日本人の物語01027【南北朝前期】直義の対南朝交渉 親房強気
そういえば、直義はどういう気持ちで南朝と講和したのか謎です。かつて私は「尊氏と戦うために形だけの講和をしたのだろう」と思っていたのですが、どうも詳しく見ていくと本気で平和を構築しようとしてる気がするんですよね・・・。
さて、直義は兄と戦うために南朝に降伏したはずでしたね。とはいえ、この時点では具体的な降伏の条件についてはまだしっかりと議論できていませんでした。尊氏との対決に勝利したものの、ここから具体的な対南朝交渉を行っていかねばなりません。
少し時間をさかのぼりますが、尊氏との対決の直前に当たる正平6/観応2/貞和7(1351)年2月5日、直義は側近の長井広秀(ながいひろひで)を賀名生に派遣して、南朝への献金を申し出ました。
このとき、直義は南朝に対して「講和3条件」を提示したことが洞院公賢の日記から判明しているのですが、残念ながら3条件のうち伝わっているのは第1条の「武家管領の事」のみです。つまり「幕府を存続させてほしい」という趣旨です。この話を南朝の人々がどう受け止めたかは分かりません。
続いて3月11日、南朝方の楠木正儀の使者が、直義側近の大高重成と面会したとの記録があります。内容は分かりませんが、より具体的な和睦の条件が話し合われたとみられます。
そして4月27日、直義は楠木正儀の使者を経由して、南朝に文書を提出しました。この文書で、直義の出した条件が詳しく分かります。
直義の主張は大きく2点。1つは前述のとおり幕府を存続させること。もう1つは
「正統はあくまで北朝であるが、南朝方が帰京すればその系統は必ず残す」
というものでした。南朝方の子孫もまた、天皇になれる可能性を閉ざさないというわけです。おそらく、
「鎌倉時代のような両統迭立を再びやろう」
という提案だったものと思われます。
しかしながら、これが南朝の強硬論者たちに通るわけがありません。
5月15日、南朝の北畠親房は直義の提案書を突き返し、逆に3つの条件を突きつけました。

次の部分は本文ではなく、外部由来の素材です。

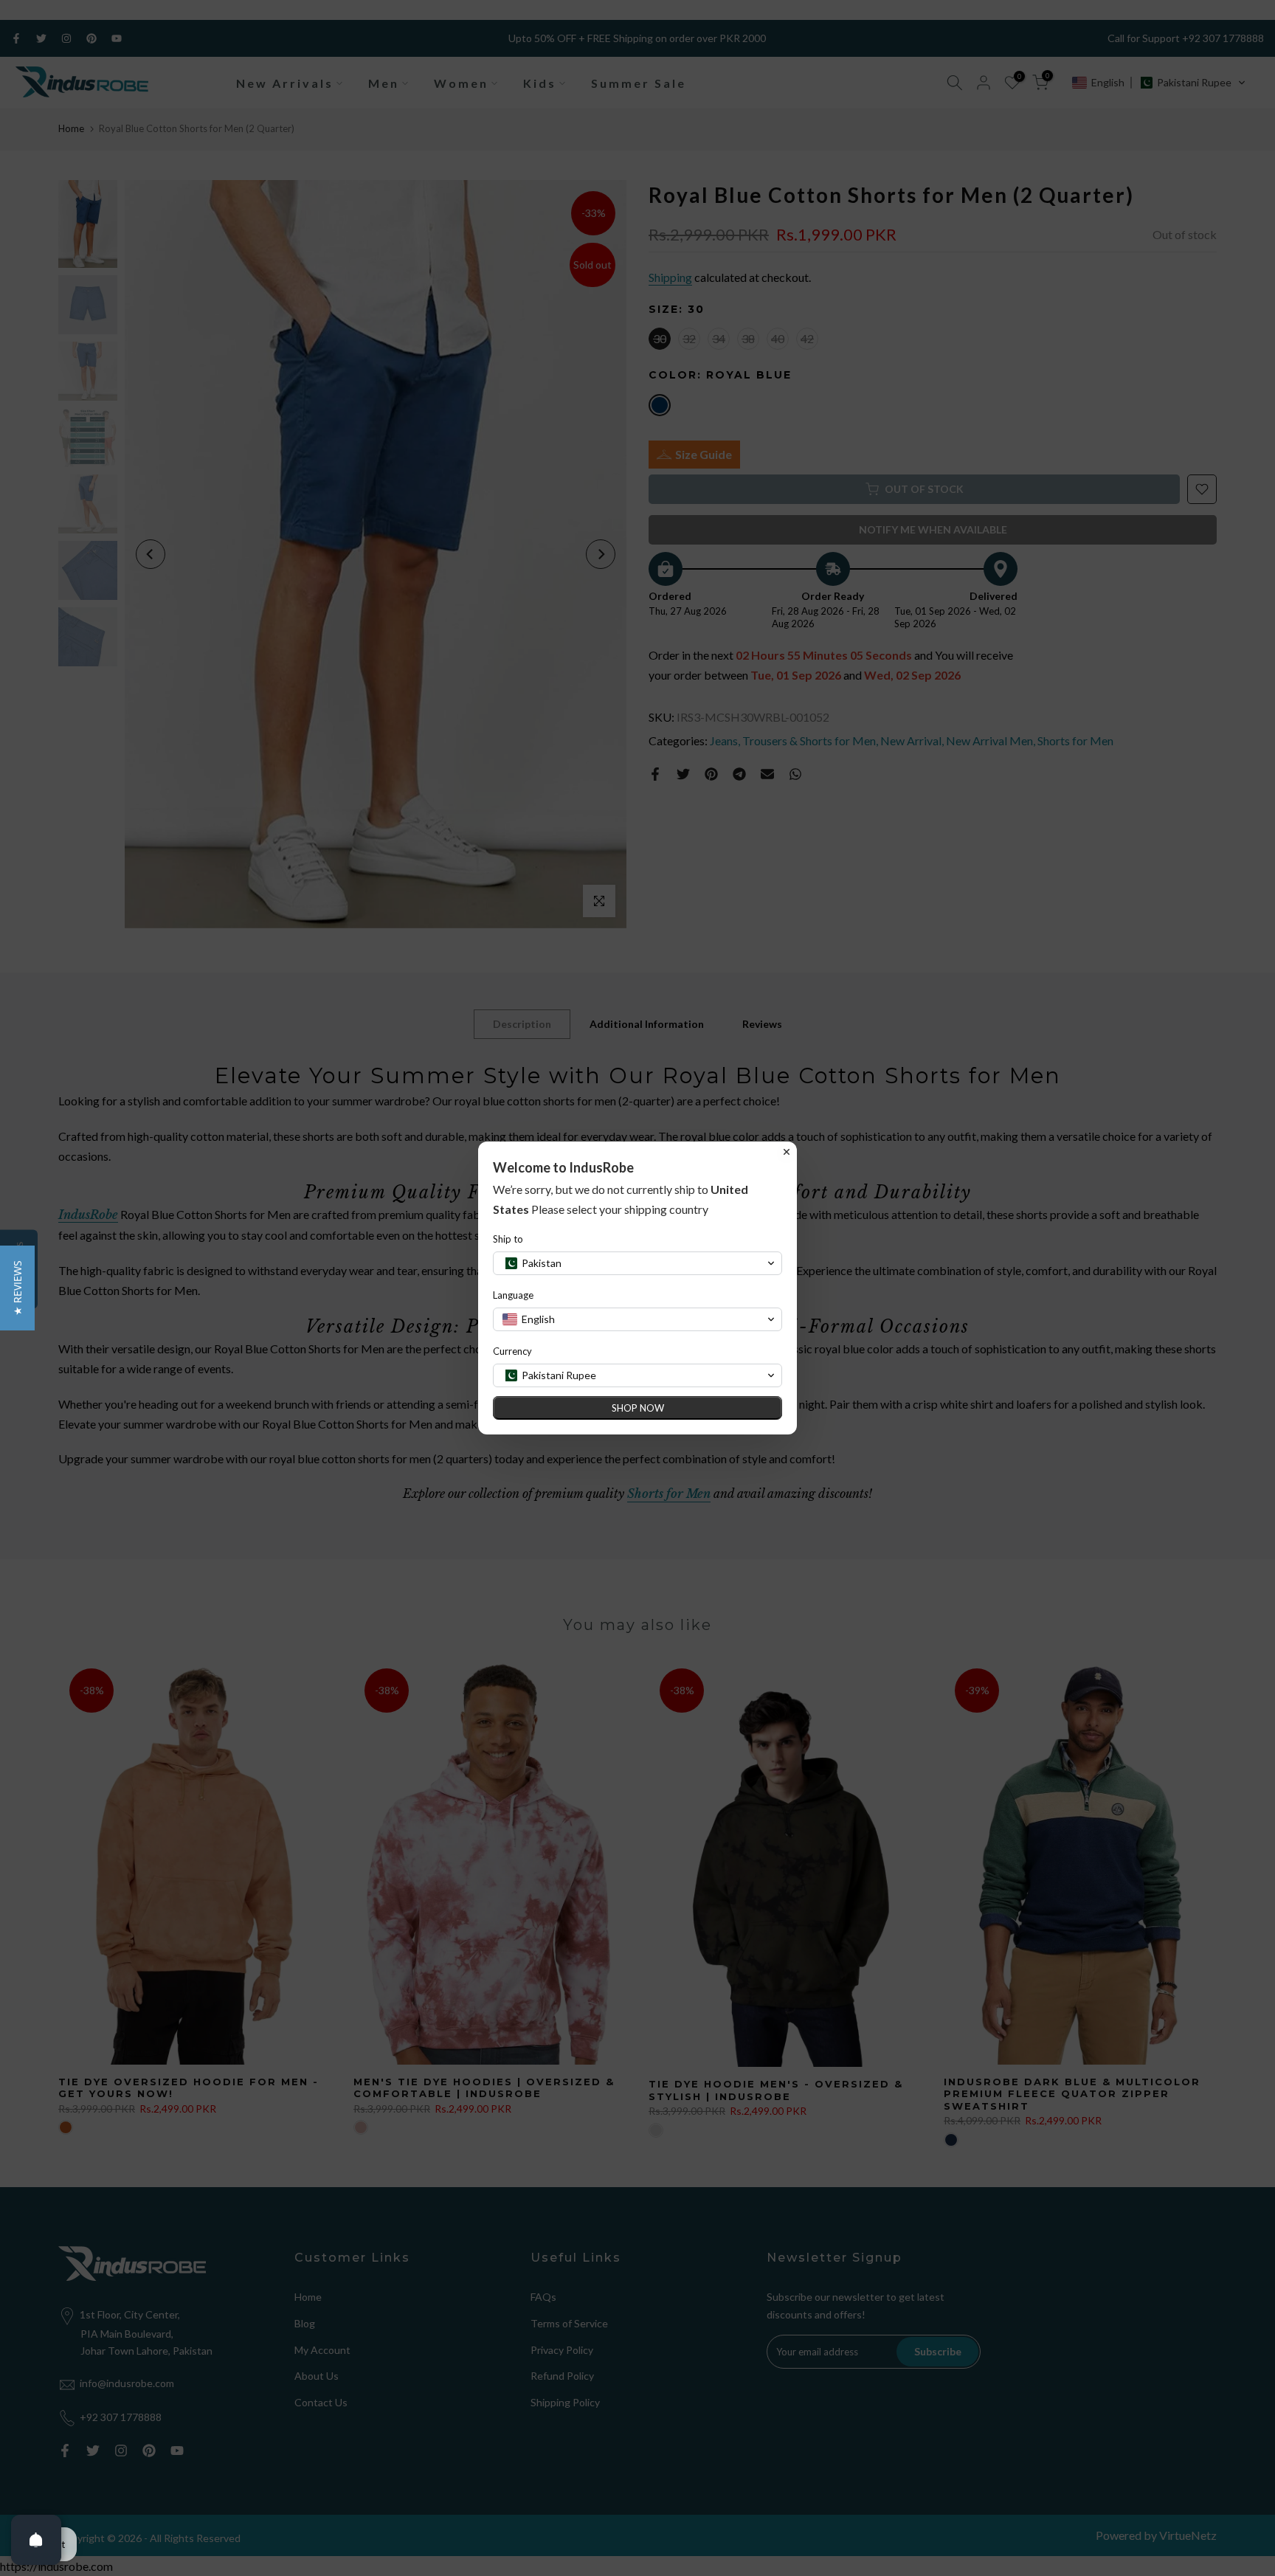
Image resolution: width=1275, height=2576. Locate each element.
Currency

①今後の政権の在り方は、足利氏が非を悔い改めて天皇に政を返還した後に判断する。
②正統はあくまで南朝である。
③足利方の武士の所領を奪って南朝方に支給することはしない。全員に本領を安堵する。
③は寛容だなと思いますが、①②はなかなか強硬です。特に、
「武士たる輩、言へば数代の朝敵なり」
と『神皇正統記』に記したあの北畠親房が、武家政権である室町幕府の存在を認めるとは思えず、その親房の意向が強く反映されているのかもしれません。